Completed Fallout: New Vegas the other day, and although it got a little buggier than I would have preferred towards the end, I still pushed on and rolled credits in support of the New California Republic.
The final segments were fairly satisfying, and the ending was excellent… I really admire how the developers took the time to cap off nearly everything I did while wandering in the wasteland. Getting a big wrap-up of every loose end like that is a pretty sweet thing, indeed. Working on the review right now, look for that before too long.
Prior to beating the game, I was a little concerned about whether or not I'd be able to keep playing after credits rolled, and I got conflicting answers from everyone I spoke to. Even the message boards over at GameFAQs weren't entirely clear, so let me just settle it right now for anyone who wants to know:
You can not keep playing after the game ends.
Again, for clarity: can not.
If you intend to start up some of the DLC or if there are still some quests you'd like to get to, then make sure you have a save before the end sequence. The game gives you a big "hold on!" warning prior to passing the point of no return, so pay attention and you'll be fine.
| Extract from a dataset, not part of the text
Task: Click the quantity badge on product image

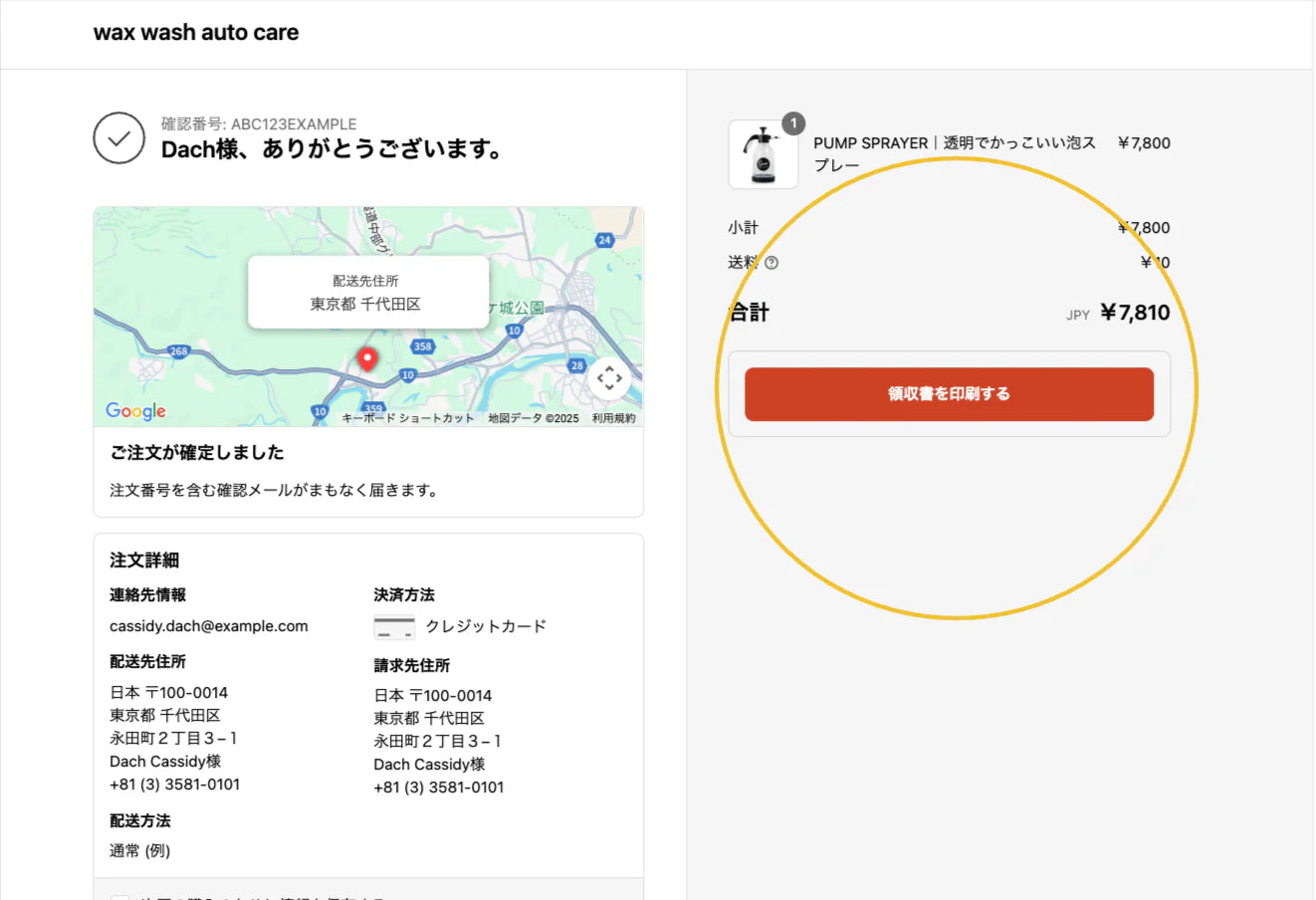Action: pos(793,123)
Speaking of the New Vegas DLC, I decided to pop for Dead Money and started that up tonight. I was only able to play for a short while, but I was very intrigued by what I saw—it's a complete shift from the main game in terms of tone and mood, being very dark, ominous, and oppressive. Looking forward to putting some more time in on it tomorrow.
Sharp gamer lady Anne Lee (@ApricotSushi) has penned a new article explaining why she's not excited for Final Fantasy XIII-2… it's a well-written, personal piece, although I daresay it may have the opposite effect of what she intended. Decide for yourself.
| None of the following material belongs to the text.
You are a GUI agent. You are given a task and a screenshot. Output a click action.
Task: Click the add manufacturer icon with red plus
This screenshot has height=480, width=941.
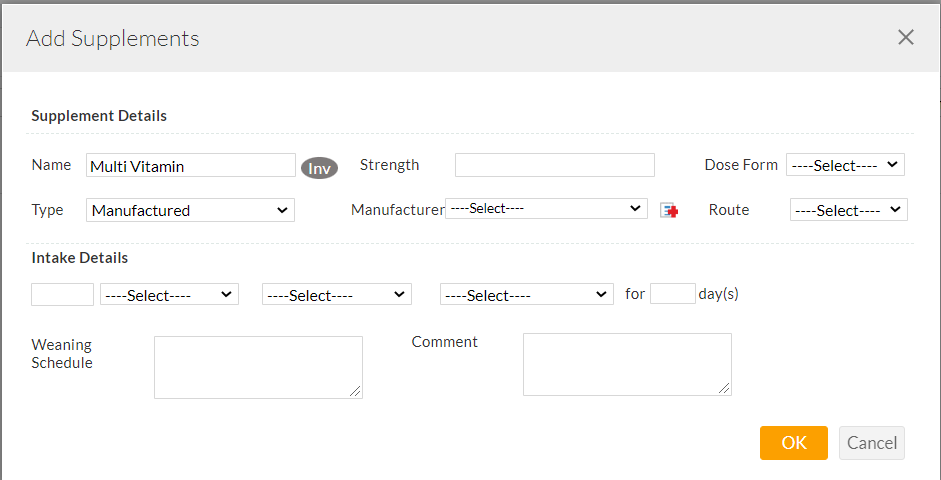coord(669,210)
The excellent gentlemen over at Bootsnake Games have been working on Containment: The Zombie Puzzler for a while, and the iPad/iPad2 version is now available. I've played a good chunk of that version and the upcoming PC version as well, and I can't wait to get my hands on the full-meal deal.
In the few seconds before you click over and purchase it for yourself, you can read my hands-on preview. In addition, here's a brief press release:
Action Puzzle Games are awesome. We all love them, and we've played all of them. Why should you care about Containment: The Zombie Puzzler? Well for starters, we ditched the gems. We also got rid of match-three. Containment takes a new approach to the genre, bringing a frantic real-time pace and adding the kind of personality and graphics not normally found in a puzzler.
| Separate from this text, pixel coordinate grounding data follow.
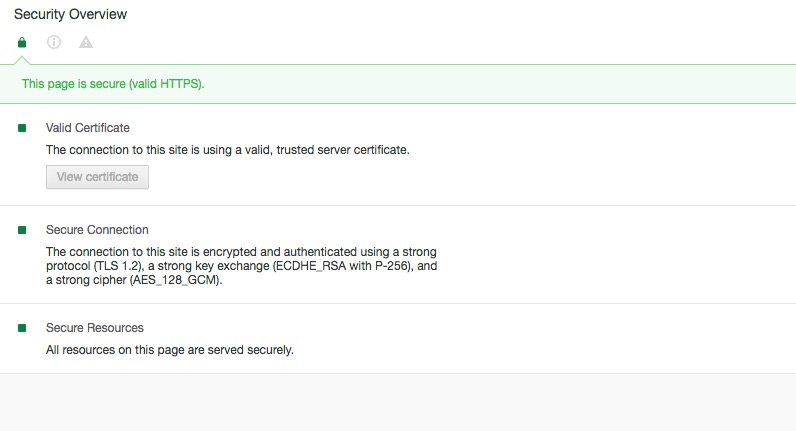The image size is (796, 431).
Task: Open the View certificate button
Action: click(x=97, y=177)
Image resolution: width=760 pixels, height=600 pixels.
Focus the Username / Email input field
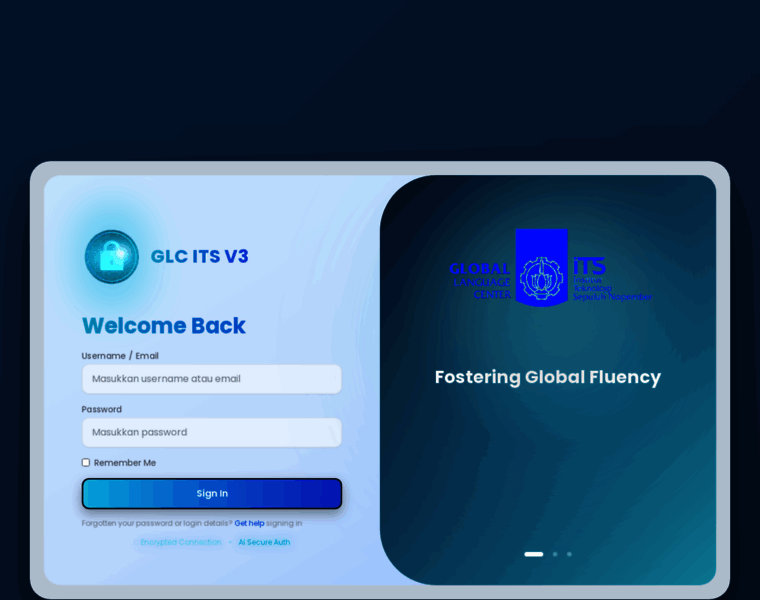point(211,379)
Containment: The Zombie Puzzler tasks players with surrounding zombies with like-colored survivors. Once surrounded, the zombies are destroyed in a spray of blood and gunfire, rewarding the player with items to be used in the fight. Take too long, and the zombies attack, infecting your survivors and turning them over to the zombie hordes!
Trust me—Containment is a far cry from Bejeweled, and it's awesome. Don't miss it.
If you were anywhere near the Internet over the last few months, then it's pretty likely that you heard importers or players in other countries talking endlessly about Xenoblade Chronicles (Wii) and how utterly fabulous it is. You probably also heard that Nintendo was not releasing it here in the United States.
Apparently, Nintendo will be releasing a very limited amount of the game here in the United States next April, but only through GameStop—or, at least, that's the most recent information. If you're interested in putting a pre-order in, get that done.
Based on the current word, there is a strong possibility that the game will pull a Panzer Dragoon Saga, meaning that the number of available copies will be quite small, they will sell out immediately, people who got one will constantly talk about how fantastic it is, and eBay copies will skyrocket in price.
Personally, I have no idea whether or not the game lives up to its reputation.
I haven't had the opportunity to lay hands on it and this is not an endorsement from me, but everyone who's played it speaks of the game in reverent terms, so it's got to be at least pretty good, I'm assuming. I mean, I've fallen out of love with the Japanese role-playing game (JRPG) in large part, but I keep hearing time and again that this is the game that revitalizes it, so I'm open to seeing what it's all about.
It remains to be seen whether the game delivers or if this is another case of 'too much hype', but if you're at all curious and have no desire to break the bank on what will inevitably be a collector's item later on, then be aware that the time to pre-order is now.